═══ TASK INPUT

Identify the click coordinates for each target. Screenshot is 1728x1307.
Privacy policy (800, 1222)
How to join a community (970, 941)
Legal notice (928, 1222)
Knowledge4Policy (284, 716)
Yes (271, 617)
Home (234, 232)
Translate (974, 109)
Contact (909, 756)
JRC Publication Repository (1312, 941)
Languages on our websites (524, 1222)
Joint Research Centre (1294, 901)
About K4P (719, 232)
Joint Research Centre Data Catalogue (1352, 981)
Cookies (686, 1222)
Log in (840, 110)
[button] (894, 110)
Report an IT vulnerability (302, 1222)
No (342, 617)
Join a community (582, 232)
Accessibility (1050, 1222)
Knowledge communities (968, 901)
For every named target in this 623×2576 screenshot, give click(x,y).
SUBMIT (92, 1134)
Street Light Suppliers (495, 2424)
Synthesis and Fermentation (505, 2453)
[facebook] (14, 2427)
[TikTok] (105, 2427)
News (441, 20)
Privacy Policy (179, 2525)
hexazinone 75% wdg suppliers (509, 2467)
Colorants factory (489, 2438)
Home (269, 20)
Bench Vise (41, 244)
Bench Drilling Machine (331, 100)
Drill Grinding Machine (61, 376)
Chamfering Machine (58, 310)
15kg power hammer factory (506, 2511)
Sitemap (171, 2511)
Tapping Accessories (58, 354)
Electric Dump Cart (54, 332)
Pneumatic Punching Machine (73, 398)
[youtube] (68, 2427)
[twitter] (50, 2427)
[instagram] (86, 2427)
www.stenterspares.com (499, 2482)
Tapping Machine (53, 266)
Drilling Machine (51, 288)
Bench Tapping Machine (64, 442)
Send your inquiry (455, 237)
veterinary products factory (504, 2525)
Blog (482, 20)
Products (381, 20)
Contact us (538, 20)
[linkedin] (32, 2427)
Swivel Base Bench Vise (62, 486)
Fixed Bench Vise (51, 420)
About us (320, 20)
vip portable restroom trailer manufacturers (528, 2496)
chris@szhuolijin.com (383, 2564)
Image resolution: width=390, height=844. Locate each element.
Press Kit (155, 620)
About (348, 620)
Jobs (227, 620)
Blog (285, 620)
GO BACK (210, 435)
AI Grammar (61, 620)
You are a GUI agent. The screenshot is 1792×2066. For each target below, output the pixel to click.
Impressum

══════

# WHAT IS BEING ASKED
Will you return exactly the lines above from the one with "Report an IT vulnerability (302, 1222)" down to the one with "chris@szhuolijin.com (383, 2564)", counting both as part of the range?

# EXERCISE OUTPUT
Report an IT vulnerability (302, 1222)
No (342, 617)
Join a community (582, 232)
Accessibility (1050, 1222)
Knowledge communities (968, 901)
For every named target in this 623×2576 screenshot, give click(x,y).
SUBMIT (92, 1134)
Street Light Suppliers (495, 2424)
Synthesis and Fermentation (505, 2453)
[facebook] (14, 2427)
[TikTok] (105, 2427)
News (441, 20)
Privacy Policy (179, 2525)
hexazinone 75% wdg suppliers (509, 2467)
Colorants factory (489, 2438)
Home (269, 20)
Bench Vise (41, 244)
Bench Drilling Machine (331, 100)
Drill Grinding Machine (61, 376)
Chamfering Machine (58, 310)
15kg power hammer factory (506, 2511)
Sitemap (171, 2511)
Tapping Accessories (58, 354)
Electric Dump Cart (54, 332)
Pneumatic Punching Machine (73, 398)
[youtube] (68, 2427)
[twitter] (50, 2427)
[instagram] (86, 2427)
www.stenterspares.com (499, 2482)
Tapping Machine (53, 266)
Drilling Machine (51, 288)
Bench Tapping Machine (64, 442)
Send your inquiry (455, 237)
veterinary products factory (504, 2525)
Blog (482, 20)
Products (381, 20)
Contact us (538, 20)
[linkedin] (32, 2427)
Swivel Base Bench Vise (62, 486)
Fixed Bench Vise (51, 420)
About us (320, 20)
vip portable restroom trailer manufacturers (528, 2496)
chris@szhuolijin.com (383, 2564)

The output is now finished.